Meu avô materno viveu 105 anos, com uma saúde de ferro. No seu centenário, fez
questão de dançar com as moças mais bonitas da festa. Diante de tão esplêndido
testemunho humano, eu fazia questão de perguntar-lhe coisas do passado, já que
ele nascera antes do automóvel, do avião, da luz elétrica.
O
seu Achylles era atencioso: nunca deixou de me responder, mas nem bem começava
a abordar um tema de antigamente, voltava para o presente do indicativo. O que
eu achava do tal de Fernando Henrique? A inflação ia voltar? O real ia dar
certo? A guerra fria tinha mesmo terminado? A democracia desta vez havia
retornado para ficar?
Caminhava
muitas quadras por dia em Cachoeira, rumo a seu posto de trabalho, que nunca
abandonou. Fumava um único cigarro palheiro após o almoço, isso até os 70 anos.

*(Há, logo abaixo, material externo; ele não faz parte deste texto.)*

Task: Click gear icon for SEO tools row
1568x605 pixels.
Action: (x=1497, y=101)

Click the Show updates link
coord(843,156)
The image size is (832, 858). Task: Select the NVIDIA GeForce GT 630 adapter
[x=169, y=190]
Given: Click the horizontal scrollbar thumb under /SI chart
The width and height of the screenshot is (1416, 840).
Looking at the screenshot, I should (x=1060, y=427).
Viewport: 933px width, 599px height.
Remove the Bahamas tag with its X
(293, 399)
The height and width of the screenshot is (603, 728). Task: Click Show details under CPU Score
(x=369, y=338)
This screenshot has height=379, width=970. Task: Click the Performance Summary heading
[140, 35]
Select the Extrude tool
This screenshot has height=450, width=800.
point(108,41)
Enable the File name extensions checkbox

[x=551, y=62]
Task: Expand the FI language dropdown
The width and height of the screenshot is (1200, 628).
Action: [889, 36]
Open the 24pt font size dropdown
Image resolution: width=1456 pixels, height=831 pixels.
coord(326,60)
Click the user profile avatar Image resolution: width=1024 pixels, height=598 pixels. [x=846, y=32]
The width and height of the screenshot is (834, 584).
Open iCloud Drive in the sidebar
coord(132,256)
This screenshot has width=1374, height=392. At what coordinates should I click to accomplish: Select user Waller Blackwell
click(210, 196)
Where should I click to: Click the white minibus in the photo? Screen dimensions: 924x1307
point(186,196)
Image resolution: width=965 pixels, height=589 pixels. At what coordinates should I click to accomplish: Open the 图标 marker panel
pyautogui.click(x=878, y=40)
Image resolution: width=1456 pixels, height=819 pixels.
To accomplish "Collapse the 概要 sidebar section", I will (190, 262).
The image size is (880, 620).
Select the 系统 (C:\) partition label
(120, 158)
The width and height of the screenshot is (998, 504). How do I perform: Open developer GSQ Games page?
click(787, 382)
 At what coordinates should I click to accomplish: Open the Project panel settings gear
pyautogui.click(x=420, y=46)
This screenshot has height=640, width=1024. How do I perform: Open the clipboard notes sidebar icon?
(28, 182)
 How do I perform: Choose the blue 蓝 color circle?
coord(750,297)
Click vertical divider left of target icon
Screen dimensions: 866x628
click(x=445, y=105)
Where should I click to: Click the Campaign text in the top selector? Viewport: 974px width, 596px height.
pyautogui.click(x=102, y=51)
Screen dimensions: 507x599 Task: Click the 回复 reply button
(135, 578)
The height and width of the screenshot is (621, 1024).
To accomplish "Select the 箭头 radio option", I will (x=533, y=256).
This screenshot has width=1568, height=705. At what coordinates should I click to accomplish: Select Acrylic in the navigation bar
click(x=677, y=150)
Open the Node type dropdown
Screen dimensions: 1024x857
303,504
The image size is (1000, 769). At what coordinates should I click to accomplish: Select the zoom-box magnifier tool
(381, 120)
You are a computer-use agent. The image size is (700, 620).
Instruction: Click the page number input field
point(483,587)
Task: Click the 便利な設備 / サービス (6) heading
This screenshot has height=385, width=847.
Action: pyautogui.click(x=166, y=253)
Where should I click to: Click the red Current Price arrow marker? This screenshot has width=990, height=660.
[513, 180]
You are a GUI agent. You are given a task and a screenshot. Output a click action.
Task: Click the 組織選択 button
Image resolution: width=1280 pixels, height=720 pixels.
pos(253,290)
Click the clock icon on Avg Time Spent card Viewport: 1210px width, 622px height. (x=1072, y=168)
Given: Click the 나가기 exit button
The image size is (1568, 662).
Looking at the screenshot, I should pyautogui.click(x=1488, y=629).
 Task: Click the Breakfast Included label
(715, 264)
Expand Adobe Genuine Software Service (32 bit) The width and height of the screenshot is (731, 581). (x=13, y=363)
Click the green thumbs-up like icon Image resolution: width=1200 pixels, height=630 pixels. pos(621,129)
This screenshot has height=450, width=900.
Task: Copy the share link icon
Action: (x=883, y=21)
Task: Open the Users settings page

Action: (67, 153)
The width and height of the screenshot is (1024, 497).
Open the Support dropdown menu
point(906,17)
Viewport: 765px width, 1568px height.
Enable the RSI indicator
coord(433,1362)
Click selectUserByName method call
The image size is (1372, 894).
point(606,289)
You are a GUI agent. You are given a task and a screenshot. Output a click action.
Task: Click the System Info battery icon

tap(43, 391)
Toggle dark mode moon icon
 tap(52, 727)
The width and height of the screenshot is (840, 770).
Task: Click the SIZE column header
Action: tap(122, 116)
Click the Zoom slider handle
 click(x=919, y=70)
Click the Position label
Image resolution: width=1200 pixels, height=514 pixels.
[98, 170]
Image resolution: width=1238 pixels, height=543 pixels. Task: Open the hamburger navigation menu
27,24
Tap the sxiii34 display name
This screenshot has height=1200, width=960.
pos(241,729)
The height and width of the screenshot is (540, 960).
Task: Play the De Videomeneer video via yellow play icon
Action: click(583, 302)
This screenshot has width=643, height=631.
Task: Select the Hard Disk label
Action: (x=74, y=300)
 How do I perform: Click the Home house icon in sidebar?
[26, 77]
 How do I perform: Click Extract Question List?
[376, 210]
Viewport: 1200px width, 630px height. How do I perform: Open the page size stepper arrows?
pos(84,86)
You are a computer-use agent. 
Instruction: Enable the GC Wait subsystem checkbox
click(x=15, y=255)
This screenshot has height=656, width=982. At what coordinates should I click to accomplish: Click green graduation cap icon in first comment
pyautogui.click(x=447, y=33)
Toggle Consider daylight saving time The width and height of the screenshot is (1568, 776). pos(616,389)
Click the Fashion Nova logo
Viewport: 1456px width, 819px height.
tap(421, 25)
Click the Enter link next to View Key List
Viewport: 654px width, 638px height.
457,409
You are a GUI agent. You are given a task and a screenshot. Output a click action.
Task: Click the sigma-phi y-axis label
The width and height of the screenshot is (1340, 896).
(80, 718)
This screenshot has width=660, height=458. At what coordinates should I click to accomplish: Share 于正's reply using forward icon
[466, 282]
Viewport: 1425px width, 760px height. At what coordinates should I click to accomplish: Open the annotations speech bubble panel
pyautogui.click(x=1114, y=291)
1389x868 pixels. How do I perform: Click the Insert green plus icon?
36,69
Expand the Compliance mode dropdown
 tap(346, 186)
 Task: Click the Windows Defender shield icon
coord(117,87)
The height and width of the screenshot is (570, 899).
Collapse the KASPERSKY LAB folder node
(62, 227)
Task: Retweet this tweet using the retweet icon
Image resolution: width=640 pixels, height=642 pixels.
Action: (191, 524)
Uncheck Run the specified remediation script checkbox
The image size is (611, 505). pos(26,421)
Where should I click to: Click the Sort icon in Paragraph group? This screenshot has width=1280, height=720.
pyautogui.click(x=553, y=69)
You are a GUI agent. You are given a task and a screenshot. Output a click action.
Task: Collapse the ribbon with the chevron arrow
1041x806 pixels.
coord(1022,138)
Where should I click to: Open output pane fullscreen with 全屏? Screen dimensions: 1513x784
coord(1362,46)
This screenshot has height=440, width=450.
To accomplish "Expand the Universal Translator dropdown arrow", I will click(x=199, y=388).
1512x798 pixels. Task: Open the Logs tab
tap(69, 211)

Mesmo depois dos cem não recusava um uísque de rótulo importado.
Comecei
esta crônica com algumas citações. Me permitam uma última, desse grande anglo-americano
que foi T.S. Eliot: “O tempo presente e o tempo passado / Talvez ambos estejam
presentes no tempo futuro / E o tempo futuro contido no tempo passado”. Seu
Achylles ia gostar dela – e quem sabe, um dia, a menina de três anos.